YOUR INSTRUCTIONS
Among the entries below, please repeat exactly and only the lines from the line containing "[live:.cid.b1dee59ca1147e17] (856, 1869)" to the line containing "Read More › (80, 1185)", both lines included.

(Stored items)
^^^^

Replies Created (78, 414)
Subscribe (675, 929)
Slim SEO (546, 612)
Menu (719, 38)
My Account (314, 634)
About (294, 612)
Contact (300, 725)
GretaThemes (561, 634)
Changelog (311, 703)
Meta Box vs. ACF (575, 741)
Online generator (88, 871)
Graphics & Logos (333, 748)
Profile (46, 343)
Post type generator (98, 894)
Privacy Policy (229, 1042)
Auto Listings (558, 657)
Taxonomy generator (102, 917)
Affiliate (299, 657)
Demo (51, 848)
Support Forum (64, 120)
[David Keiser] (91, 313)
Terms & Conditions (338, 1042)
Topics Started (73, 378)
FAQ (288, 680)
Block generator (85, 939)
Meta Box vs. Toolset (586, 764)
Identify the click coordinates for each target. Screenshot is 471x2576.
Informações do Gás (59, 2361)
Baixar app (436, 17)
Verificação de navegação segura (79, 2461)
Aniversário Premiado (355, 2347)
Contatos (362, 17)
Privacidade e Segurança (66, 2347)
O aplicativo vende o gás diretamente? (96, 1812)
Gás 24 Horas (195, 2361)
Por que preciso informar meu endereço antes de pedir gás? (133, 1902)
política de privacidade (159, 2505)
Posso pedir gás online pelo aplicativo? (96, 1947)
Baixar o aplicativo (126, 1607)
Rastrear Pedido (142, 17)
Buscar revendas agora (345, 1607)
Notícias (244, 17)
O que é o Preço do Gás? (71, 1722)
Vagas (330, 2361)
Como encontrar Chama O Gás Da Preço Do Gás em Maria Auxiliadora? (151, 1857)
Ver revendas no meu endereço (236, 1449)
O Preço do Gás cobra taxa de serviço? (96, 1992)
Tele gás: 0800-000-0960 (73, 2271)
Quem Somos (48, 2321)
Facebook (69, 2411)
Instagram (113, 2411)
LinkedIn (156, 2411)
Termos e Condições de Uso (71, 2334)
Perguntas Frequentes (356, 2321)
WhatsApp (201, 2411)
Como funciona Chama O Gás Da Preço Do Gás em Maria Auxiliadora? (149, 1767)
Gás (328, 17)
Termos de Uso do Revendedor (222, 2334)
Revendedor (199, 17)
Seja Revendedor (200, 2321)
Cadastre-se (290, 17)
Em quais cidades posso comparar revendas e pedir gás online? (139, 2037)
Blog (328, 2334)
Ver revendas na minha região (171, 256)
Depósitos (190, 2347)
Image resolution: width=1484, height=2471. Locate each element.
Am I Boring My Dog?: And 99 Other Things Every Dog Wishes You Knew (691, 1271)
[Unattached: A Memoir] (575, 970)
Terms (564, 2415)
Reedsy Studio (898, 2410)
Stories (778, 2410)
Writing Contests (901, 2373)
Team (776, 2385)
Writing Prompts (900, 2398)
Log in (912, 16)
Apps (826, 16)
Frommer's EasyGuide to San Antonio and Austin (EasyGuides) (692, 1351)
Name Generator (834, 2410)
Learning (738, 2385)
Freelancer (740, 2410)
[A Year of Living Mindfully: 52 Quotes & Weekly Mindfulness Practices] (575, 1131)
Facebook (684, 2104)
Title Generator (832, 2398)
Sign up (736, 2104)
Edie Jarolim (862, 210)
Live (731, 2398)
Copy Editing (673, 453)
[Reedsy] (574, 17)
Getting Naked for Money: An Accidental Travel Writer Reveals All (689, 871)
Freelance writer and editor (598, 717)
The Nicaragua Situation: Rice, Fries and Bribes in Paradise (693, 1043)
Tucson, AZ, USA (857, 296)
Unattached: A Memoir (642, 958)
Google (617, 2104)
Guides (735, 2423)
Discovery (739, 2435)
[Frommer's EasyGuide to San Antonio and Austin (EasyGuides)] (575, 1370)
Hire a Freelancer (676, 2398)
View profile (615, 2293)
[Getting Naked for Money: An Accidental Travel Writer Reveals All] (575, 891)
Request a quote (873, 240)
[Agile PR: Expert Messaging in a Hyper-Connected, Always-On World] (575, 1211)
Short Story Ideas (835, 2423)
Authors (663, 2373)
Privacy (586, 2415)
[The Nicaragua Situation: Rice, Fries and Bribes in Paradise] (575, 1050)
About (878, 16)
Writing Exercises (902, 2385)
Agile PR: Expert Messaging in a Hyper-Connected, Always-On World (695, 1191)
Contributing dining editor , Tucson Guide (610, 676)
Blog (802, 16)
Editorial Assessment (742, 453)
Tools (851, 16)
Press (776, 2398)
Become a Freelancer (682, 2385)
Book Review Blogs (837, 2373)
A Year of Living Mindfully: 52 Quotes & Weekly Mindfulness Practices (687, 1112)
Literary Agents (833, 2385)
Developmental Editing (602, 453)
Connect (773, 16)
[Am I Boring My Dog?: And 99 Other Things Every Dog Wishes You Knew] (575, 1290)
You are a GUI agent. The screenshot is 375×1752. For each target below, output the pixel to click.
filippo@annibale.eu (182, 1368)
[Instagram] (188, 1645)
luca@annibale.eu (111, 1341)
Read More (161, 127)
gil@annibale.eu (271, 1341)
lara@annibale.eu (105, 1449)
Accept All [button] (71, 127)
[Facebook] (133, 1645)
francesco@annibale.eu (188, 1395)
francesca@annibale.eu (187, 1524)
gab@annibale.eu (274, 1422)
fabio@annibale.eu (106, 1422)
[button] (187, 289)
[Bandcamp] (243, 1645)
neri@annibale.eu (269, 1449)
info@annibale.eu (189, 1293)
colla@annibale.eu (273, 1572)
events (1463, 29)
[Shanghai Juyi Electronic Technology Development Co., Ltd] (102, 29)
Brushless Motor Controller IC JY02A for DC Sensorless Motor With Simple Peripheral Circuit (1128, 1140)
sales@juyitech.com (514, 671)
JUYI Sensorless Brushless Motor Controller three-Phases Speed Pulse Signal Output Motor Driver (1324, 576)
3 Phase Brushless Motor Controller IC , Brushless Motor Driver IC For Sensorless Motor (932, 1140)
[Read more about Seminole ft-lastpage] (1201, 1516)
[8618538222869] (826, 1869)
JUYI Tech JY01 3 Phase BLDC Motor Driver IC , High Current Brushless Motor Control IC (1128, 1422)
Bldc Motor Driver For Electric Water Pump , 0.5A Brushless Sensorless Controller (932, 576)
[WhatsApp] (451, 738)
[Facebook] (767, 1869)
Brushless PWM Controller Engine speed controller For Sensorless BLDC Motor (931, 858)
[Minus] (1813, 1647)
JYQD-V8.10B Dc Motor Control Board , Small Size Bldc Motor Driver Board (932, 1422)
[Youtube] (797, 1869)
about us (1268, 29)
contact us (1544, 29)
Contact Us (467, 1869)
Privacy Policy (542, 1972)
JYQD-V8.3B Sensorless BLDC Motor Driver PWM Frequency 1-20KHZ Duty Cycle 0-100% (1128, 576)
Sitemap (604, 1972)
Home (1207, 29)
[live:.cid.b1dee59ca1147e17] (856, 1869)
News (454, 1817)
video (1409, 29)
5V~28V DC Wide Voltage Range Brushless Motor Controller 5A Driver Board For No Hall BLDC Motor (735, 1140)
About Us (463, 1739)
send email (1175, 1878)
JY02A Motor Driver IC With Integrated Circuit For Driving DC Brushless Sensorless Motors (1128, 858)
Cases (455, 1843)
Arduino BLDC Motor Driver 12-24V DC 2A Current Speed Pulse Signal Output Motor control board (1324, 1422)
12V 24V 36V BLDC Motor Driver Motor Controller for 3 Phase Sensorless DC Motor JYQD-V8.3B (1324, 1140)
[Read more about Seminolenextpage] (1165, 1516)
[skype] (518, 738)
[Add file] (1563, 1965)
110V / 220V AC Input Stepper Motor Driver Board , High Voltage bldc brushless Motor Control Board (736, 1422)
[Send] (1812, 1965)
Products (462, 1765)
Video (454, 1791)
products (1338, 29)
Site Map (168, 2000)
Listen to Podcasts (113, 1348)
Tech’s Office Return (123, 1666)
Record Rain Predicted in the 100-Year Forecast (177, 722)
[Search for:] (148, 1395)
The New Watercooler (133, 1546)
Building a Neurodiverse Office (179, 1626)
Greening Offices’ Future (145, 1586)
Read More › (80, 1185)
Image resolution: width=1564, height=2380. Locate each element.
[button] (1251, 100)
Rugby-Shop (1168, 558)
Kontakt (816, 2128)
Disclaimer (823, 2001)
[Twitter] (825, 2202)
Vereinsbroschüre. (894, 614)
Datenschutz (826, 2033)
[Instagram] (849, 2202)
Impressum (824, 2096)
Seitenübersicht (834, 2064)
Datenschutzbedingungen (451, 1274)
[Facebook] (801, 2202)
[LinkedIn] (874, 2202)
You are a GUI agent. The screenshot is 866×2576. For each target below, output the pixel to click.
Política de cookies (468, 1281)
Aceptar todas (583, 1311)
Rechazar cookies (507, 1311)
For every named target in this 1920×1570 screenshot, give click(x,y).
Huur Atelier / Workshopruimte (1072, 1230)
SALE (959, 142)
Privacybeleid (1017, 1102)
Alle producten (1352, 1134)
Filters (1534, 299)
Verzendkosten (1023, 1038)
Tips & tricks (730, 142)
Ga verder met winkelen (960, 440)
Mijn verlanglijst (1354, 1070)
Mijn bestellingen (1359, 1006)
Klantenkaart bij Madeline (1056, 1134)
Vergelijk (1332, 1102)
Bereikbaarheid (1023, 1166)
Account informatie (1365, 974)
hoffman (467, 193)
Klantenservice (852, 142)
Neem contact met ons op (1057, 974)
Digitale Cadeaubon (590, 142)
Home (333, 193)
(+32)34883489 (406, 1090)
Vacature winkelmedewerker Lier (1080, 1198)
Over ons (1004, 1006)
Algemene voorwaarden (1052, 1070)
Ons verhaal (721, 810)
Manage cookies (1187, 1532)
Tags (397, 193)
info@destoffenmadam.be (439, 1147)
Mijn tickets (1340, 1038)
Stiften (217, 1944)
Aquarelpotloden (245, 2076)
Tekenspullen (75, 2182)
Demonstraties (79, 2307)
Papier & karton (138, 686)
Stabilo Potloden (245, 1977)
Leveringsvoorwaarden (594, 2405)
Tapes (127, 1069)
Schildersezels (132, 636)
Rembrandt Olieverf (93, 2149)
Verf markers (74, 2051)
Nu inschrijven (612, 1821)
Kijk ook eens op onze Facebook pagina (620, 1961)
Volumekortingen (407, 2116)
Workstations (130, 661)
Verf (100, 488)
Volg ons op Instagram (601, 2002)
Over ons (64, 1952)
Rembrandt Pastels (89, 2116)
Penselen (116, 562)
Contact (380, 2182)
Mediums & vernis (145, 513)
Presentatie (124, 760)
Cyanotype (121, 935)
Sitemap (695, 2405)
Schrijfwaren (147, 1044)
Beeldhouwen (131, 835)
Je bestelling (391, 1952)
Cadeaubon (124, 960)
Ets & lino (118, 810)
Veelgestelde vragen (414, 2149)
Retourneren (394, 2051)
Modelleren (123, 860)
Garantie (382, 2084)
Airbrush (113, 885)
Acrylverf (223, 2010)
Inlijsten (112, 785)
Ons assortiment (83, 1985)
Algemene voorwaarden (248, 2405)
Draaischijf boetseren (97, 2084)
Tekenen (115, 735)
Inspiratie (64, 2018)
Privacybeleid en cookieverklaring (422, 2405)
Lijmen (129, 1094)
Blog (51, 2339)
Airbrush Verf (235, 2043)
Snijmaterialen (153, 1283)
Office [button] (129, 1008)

^^^^

ANSWER TO THE EXERCISE
[live:.cid.b1dee59ca1147e17] (856, 1869)
News (454, 1817)
video (1409, 29)
5V~28V DC Wide Voltage Range Brushless Motor Controller 5A Driver Board For No Hall BLDC Motor (735, 1140)
About Us (463, 1739)
send email (1175, 1878)
JY02A Motor Driver IC With Integrated Circuit For Driving DC Brushless Sensorless Motors (1128, 858)
Cases (455, 1843)
Arduino BLDC Motor Driver 12-24V DC 2A Current Speed Pulse Signal Output Motor control board (1324, 1422)
12V 24V 36V BLDC Motor Driver Motor Controller for 3 Phase Sensorless DC Motor JYQD-V8.3B (1324, 1140)
[Read more about Seminolenextpage] (1165, 1516)
[skype] (518, 738)
[Add file] (1563, 1965)
110V / 220V AC Input Stepper Motor Driver Board , High Voltage bldc brushless Motor Control Board (736, 1422)
[Send] (1812, 1965)
Products (462, 1765)
Video (454, 1791)
products (1338, 29)
Site Map (168, 2000)
Listen to Podcasts (113, 1348)
Tech’s Office Return (123, 1666)
Record Rain Predicted in the 100-Year Forecast (177, 722)
[Search for:] (148, 1395)
The New Watercooler (133, 1546)
Building a Neurodiverse Office (179, 1626)
Greening Offices’ Future (145, 1586)
Read More › (80, 1185)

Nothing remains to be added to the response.